Home Have You Jailbroken Your Ford Lately?

Have You Jailbroken Your Ford Lately?

At a not-too-distant point in our future, this will be a serious question. Today Ford and Bug Labs announced that they are jointly supporting the first open source car software. Think of it as your car’s API. You’ll need to install a small $40 piece of hardware to interact with the car systems, and the effort, called OpenXC, is making this data available to both Android and Arduino platforms. What can you do for starters? Things like read real-time data about your car’s position and speed, and a dozen other measurements about your car’s performance. “OpenXC opens up a previously opaque environment to an entirely new class of developers, who will bring more ideas and solutions to the table than any one company or industry consortium could dream up,” according to information posted on the site.

Back in the day, we had to do mods on our vehicles the hard way: with timing lights and crescent wrenches and a lot of getting grease on our hands. Now, through the miracle of software, you don’t even have to step into the garage. One suggestion from the site is to better tune your GPS antenna. Any data feeds from the car will be isolated from the actual operations and vehicle control systems, so you can’t do damage to the vehicle. And you thought you just had to worry about distracted driving?

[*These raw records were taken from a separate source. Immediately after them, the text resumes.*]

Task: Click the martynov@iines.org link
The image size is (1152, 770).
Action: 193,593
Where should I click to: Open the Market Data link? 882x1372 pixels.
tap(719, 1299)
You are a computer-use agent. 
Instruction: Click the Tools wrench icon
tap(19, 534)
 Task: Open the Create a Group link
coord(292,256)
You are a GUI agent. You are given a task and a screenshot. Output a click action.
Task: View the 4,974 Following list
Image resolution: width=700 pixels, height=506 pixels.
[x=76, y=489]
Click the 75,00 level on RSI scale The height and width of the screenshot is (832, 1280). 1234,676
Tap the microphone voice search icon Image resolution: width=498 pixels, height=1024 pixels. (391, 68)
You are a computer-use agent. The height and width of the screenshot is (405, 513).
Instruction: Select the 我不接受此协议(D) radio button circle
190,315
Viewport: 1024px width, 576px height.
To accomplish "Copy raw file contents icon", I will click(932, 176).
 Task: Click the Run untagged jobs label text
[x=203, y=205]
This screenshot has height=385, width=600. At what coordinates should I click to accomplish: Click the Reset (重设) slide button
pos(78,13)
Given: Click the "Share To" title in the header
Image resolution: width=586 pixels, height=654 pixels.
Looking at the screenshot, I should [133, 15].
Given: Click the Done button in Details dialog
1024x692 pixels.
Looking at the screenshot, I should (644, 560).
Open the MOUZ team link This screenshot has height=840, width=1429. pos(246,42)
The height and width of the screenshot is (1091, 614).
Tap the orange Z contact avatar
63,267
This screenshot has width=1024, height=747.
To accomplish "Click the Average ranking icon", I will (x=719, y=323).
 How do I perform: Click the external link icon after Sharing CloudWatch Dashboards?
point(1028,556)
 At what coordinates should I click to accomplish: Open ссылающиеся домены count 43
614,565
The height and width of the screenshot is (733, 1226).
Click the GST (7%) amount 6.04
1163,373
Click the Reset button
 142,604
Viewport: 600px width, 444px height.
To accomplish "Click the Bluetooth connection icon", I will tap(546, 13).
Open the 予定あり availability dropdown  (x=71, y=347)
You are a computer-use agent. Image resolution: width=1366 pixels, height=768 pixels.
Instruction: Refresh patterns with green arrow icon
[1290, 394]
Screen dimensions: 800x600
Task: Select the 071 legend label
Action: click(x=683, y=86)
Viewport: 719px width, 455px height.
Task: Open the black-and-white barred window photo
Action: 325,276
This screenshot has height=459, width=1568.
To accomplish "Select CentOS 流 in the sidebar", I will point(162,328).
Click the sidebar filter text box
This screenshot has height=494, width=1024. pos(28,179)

Here is an example of one app already built to monitor your fuel efficiency:

The first beta kits will be soon sent to various university engineering teams and independent developers, including WeatherUnderground.com and HCL Technologies in India.

Ford has been building upgradeable firmware into its cars for several years now, indeed the new cars get their latest update as they are passing through the assembly lines, which are equipped with Wifi-routers to beam the updates directly to the cars. Ford and Bug Labs aren’t the first, and certainly not the last effort to try to introduce more open source auto software: the Oscar project has been around for more than a decade, working with the folks at Technology Review magazine.